AIM OF THE TASK: Exactly as they stand, write out all of the entries again.

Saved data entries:
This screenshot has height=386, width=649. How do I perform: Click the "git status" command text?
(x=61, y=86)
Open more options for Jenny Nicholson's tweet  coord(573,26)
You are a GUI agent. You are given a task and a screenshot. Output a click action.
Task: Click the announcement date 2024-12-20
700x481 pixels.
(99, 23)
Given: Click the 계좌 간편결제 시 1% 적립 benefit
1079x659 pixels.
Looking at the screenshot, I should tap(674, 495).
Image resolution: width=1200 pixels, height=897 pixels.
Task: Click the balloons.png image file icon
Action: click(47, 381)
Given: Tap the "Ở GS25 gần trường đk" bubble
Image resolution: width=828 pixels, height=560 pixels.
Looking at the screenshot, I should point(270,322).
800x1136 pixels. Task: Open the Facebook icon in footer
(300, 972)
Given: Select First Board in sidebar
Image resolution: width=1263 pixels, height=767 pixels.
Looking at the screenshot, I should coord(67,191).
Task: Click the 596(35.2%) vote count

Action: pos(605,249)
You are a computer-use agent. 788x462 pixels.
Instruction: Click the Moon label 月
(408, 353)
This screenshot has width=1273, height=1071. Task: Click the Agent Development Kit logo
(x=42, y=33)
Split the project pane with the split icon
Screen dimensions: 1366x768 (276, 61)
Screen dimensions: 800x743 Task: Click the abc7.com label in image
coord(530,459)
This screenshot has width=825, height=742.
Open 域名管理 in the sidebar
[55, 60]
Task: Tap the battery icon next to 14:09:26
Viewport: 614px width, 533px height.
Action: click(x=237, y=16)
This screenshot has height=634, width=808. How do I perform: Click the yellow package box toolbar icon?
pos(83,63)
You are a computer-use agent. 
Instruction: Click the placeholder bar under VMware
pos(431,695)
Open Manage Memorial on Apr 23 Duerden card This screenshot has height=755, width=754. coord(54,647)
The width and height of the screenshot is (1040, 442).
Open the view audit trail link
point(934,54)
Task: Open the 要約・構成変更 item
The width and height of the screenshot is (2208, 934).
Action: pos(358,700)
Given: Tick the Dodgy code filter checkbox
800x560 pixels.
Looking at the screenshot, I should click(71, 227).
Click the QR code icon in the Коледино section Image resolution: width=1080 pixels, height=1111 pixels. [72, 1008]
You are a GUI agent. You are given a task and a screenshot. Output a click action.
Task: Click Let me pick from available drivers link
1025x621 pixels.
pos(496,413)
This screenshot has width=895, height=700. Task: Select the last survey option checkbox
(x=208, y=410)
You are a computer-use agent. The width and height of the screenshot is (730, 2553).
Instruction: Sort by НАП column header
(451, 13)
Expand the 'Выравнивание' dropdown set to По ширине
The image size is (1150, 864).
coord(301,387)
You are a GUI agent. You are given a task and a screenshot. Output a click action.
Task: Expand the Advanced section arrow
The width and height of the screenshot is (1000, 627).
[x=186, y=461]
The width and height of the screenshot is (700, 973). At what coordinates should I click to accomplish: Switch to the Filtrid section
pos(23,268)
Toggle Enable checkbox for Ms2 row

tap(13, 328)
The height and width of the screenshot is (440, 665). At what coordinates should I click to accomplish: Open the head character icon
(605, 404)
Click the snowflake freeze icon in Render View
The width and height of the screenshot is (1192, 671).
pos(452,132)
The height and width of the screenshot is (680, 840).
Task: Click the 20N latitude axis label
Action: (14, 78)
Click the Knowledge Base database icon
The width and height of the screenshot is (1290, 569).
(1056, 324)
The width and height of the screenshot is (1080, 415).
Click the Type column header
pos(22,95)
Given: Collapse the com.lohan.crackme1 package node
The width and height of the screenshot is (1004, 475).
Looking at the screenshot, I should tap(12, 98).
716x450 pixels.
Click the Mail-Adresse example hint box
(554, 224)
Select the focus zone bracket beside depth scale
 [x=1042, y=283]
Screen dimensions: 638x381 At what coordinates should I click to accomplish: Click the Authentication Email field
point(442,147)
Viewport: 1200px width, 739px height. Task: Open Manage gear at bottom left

ANSWER FOR THIS EXERCISE:
This screenshot has height=386, width=649. How do I perform: Click the "git status" command text?
(x=61, y=86)
Open more options for Jenny Nicholson's tweet  coord(573,26)
You are a GUI agent. You are given a task and a screenshot. Output a click action.
Task: Click the announcement date 2024-12-20
700x481 pixels.
(99, 23)
Given: Click the 계좌 간편결제 시 1% 적립 benefit
1079x659 pixels.
Looking at the screenshot, I should tap(674, 495).
Image resolution: width=1200 pixels, height=897 pixels.
Task: Click the balloons.png image file icon
Action: click(47, 381)
Given: Tap the "Ở GS25 gần trường đk" bubble
Image resolution: width=828 pixels, height=560 pixels.
Looking at the screenshot, I should point(270,322).
800x1136 pixels. Task: Open the Facebook icon in footer
(300, 972)
Given: Select First Board in sidebar
Image resolution: width=1263 pixels, height=767 pixels.
Looking at the screenshot, I should coord(67,191).
Task: Click the 596(35.2%) vote count

Action: pos(605,249)
You are a computer-use agent. 788x462 pixels.
Instruction: Click the Moon label 月
(408, 353)
This screenshot has width=1273, height=1071. Task: Click the Agent Development Kit logo
(x=42, y=33)
Split the project pane with the split icon
Screen dimensions: 1366x768 (276, 61)
Screen dimensions: 800x743 Task: Click the abc7.com label in image
coord(530,459)
This screenshot has width=825, height=742.
Open 域名管理 in the sidebar
[55, 60]
Task: Tap the battery icon next to 14:09:26
Viewport: 614px width, 533px height.
Action: click(x=237, y=16)
This screenshot has height=634, width=808. How do I perform: Click the yellow package box toolbar icon?
pos(83,63)
You are a computer-use agent. 
Instruction: Click the placeholder bar under VMware
pos(431,695)
Open Manage Memorial on Apr 23 Duerden card This screenshot has height=755, width=754. coord(54,647)
The width and height of the screenshot is (1040, 442).
Open the view audit trail link
point(934,54)
Task: Open the 要約・構成変更 item
The width and height of the screenshot is (2208, 934).
Action: pos(358,700)
Given: Tick the Dodgy code filter checkbox
800x560 pixels.
Looking at the screenshot, I should click(71, 227).
Click the QR code icon in the Коледино section Image resolution: width=1080 pixels, height=1111 pixels. [72, 1008]
You are a GUI agent. You are given a task and a screenshot. Output a click action.
Task: Click Let me pick from available drivers link
1025x621 pixels.
pos(496,413)
This screenshot has width=895, height=700. Task: Select the last survey option checkbox
(x=208, y=410)
You are a computer-use agent. The width and height of the screenshot is (730, 2553).
Instruction: Sort by НАП column header
(451, 13)
Expand the 'Выравнивание' dropdown set to По ширине
The image size is (1150, 864).
coord(301,387)
You are a GUI agent. You are given a task and a screenshot. Output a click action.
Task: Expand the Advanced section arrow
The width and height of the screenshot is (1000, 627).
[x=186, y=461]
The width and height of the screenshot is (700, 973). At what coordinates should I click to accomplish: Switch to the Filtrid section
pos(23,268)
Toggle Enable checkbox for Ms2 row

tap(13, 328)
The height and width of the screenshot is (440, 665). At what coordinates should I click to accomplish: Open the head character icon
(605, 404)
Click the snowflake freeze icon in Render View
The width and height of the screenshot is (1192, 671).
pos(452,132)
The height and width of the screenshot is (680, 840).
Task: Click the 20N latitude axis label
Action: (14, 78)
Click the Knowledge Base database icon
The width and height of the screenshot is (1290, 569).
(1056, 324)
The width and height of the screenshot is (1080, 415).
Click the Type column header
pos(22,95)
Given: Collapse the com.lohan.crackme1 package node
The width and height of the screenshot is (1004, 475).
Looking at the screenshot, I should tap(12, 98).
716x450 pixels.
Click the Mail-Adresse example hint box
(554, 224)
Select the focus zone bracket beside depth scale
 [x=1042, y=283]
Screen dimensions: 638x381 At what coordinates should I click to accomplish: Click the Authentication Email field
point(442,147)
Viewport: 1200px width, 739px height. Task: Open Manage gear at bottom left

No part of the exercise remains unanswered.